Description
Indulge in these luscious Toffee Crunch Cupcakes, featuring a fluffy base topped with creamy caramel frosting and crunchy toffee bits. Perfect for any celebration or sweet craving!
Ingredients
Scale
- 1 ½ cups all-purpose flour
- 1 cup granulated sugar
- 2 tsp baking powder
- ½ tsp salt
- ½ cup unsalted butter, softened
- 2 large eggs
- 1 tsp vanilla extract
- ½ cup whole milk
- ½ cup caramel sauce (for topping)
- ½ cup toffee bits (for topping)
Instructions
- Preheat your oven to 350°F (175°C). Line a muffin tin with paper liners.

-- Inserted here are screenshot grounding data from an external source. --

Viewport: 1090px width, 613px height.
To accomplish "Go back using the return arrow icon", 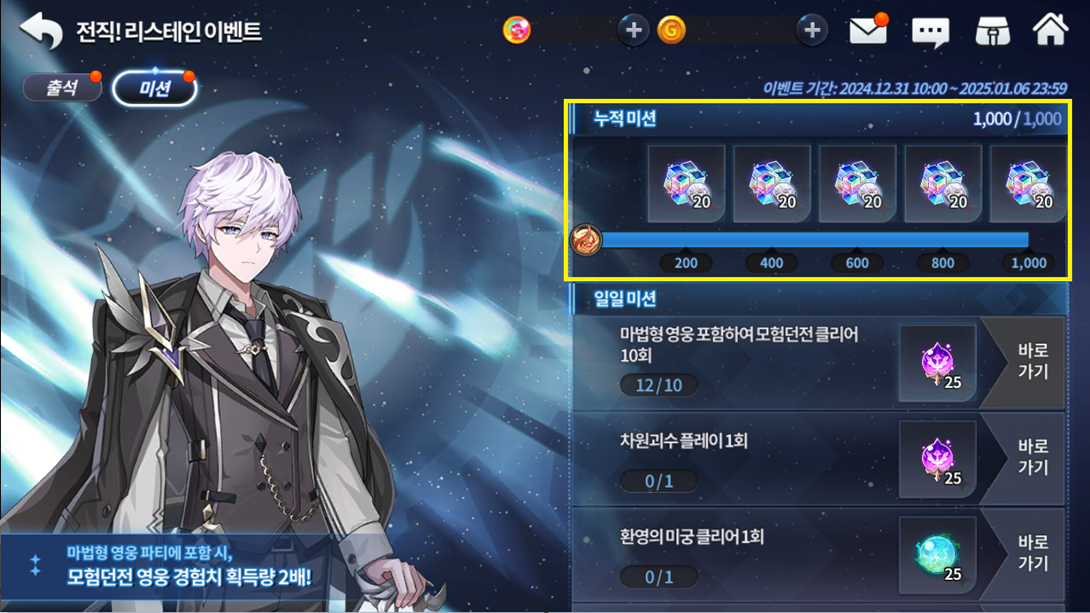I will [41, 31].
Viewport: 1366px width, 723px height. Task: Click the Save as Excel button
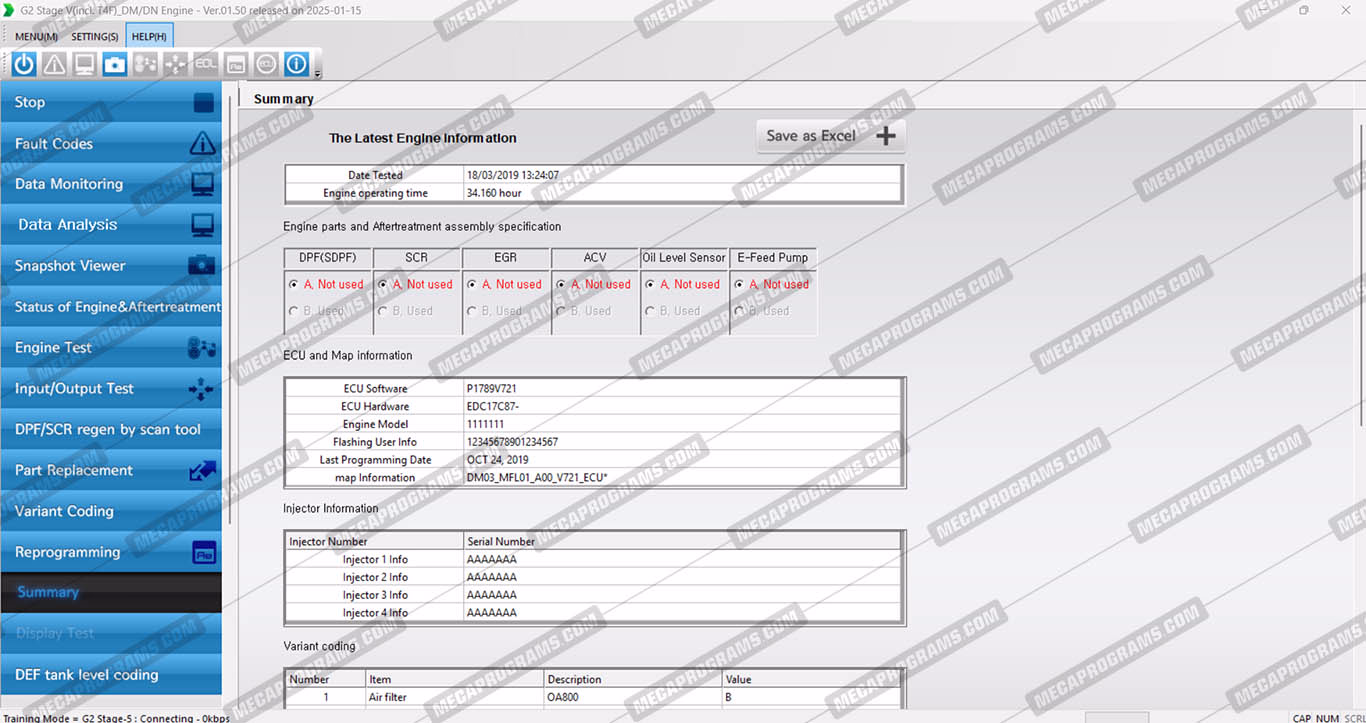click(830, 136)
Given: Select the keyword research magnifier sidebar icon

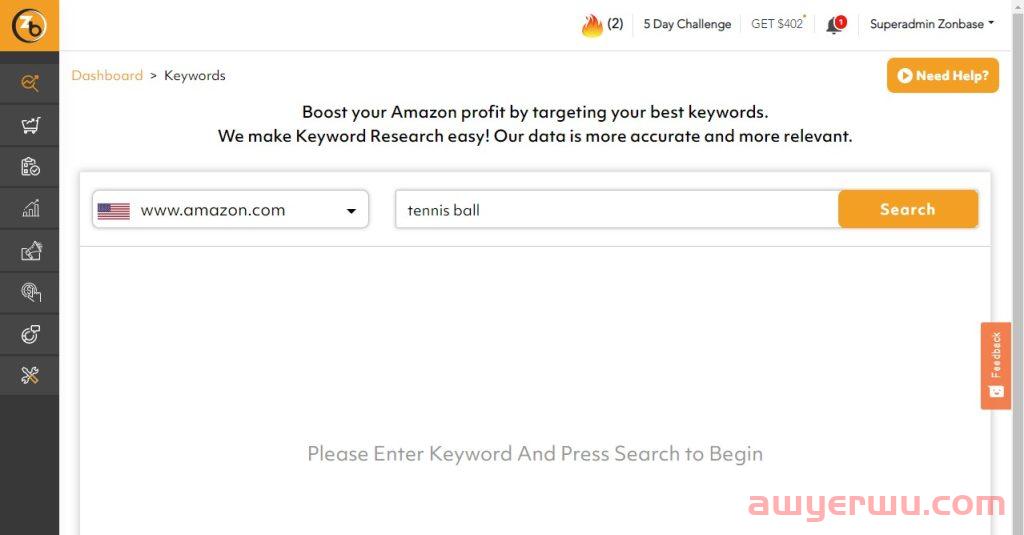Looking at the screenshot, I should [x=30, y=83].
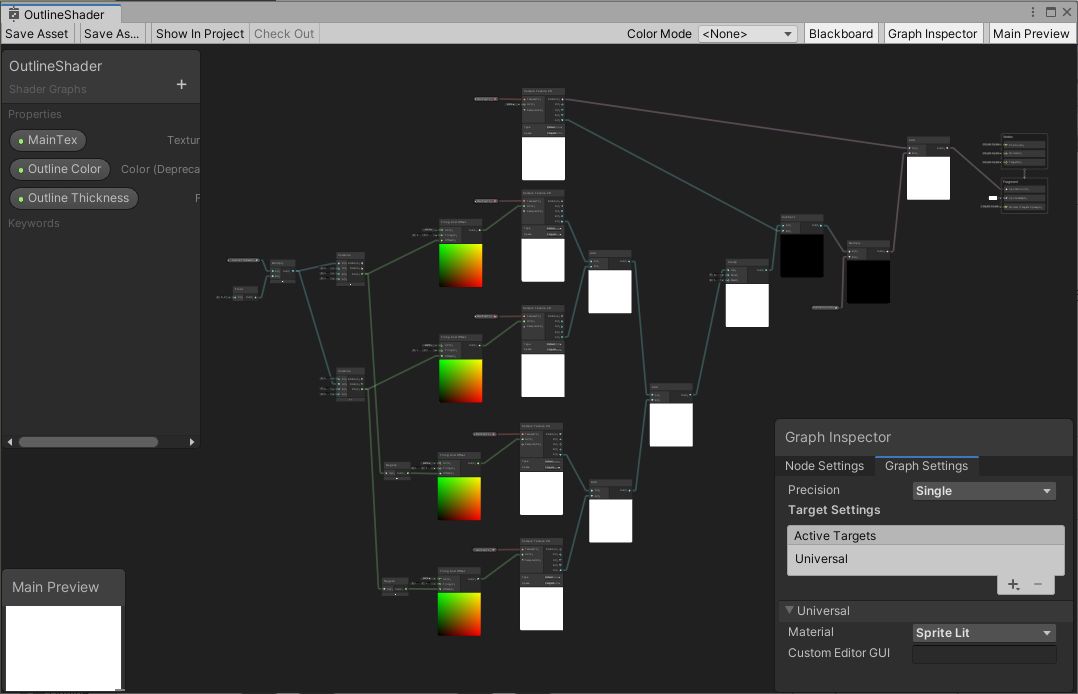Screen dimensions: 1078x694
Task: Switch to the Node Settings tab
Action: (824, 465)
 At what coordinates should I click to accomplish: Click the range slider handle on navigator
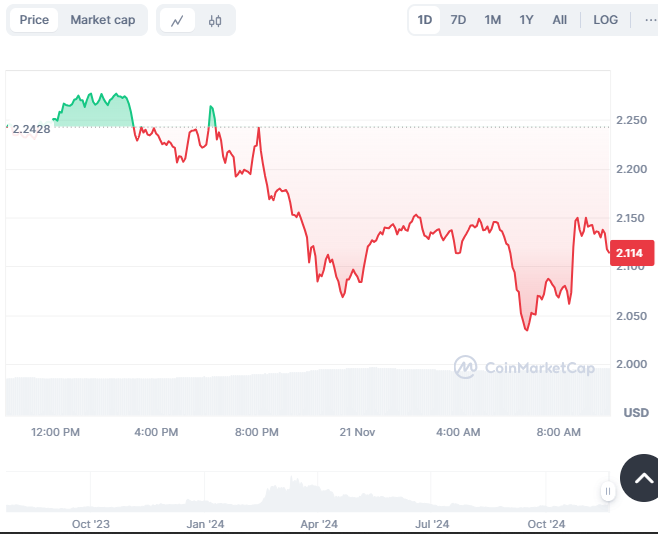pyautogui.click(x=607, y=491)
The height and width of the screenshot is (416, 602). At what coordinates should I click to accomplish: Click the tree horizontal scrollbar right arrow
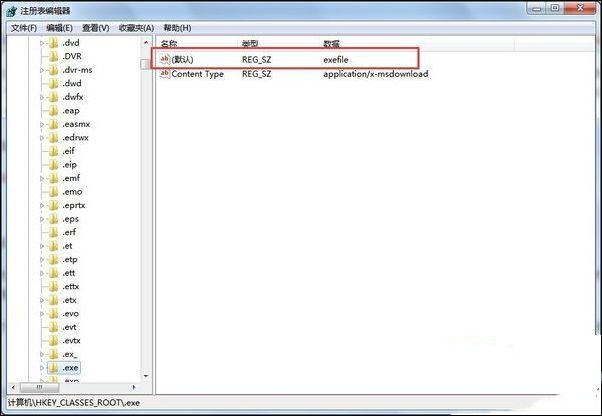pyautogui.click(x=134, y=387)
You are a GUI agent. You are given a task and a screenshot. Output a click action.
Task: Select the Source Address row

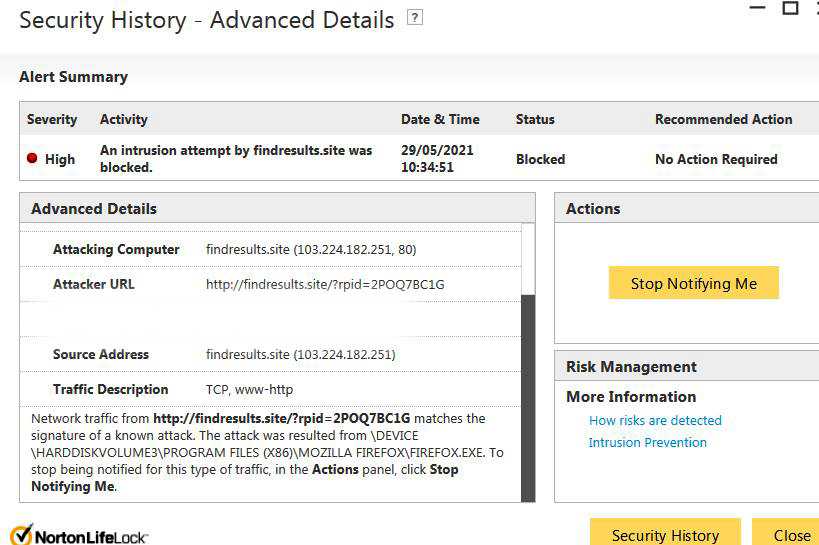click(x=270, y=355)
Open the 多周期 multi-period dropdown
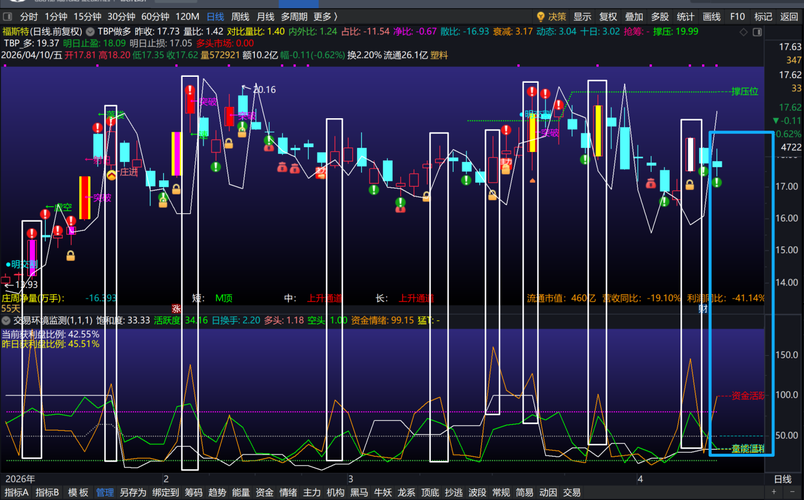804x500 pixels. pyautogui.click(x=294, y=17)
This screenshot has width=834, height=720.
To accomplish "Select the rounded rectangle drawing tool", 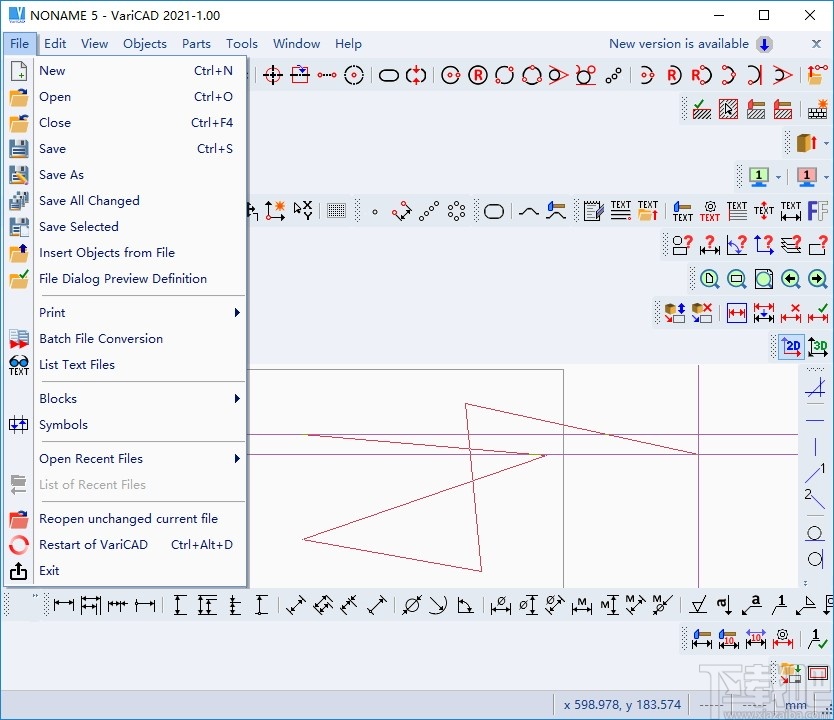I will click(x=494, y=211).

- In a medium bowl, whisk together flour, baking powder, and salt until well combined. Set aside.
- In a large mixing bowl, cream together softened butter and granulated sugar until light and fluffy (about 2 minutes).
- Add eggs one at a time, mixing well after each addition. Stir in vanilla extract.
- Gradually combine the dry mixture with the wet ingredients, alternating with milk, until just mixed.
- Fold in toffee bits gently.
- Fill each cupcake liner about two-thirds full with batter and bake for 18-20 minutes or until golden brown. A toothpick inserted should come out clean.
- Allow cupcakes to cool slightly before drizzling with caramel sauce.
Nutrition
- Serving Size: 1 cupcake (75g)
- Calories: 300
- Sugar: 24g
- Sodium: 150mg
- Fat: 14g
- Saturated Fat: 8g
- Unsaturated Fat: 5g
- Trans Fat: 0g
- Carbohydrates: 42g
- Fiber: 0g
- Protein: 3g
- Cholesterol: 40mg
Keywords: For an interesting twist, consider using butterscotch chips instead of toffee bits. Sprinkle sea salt on top of the caramel drizzle for added texture.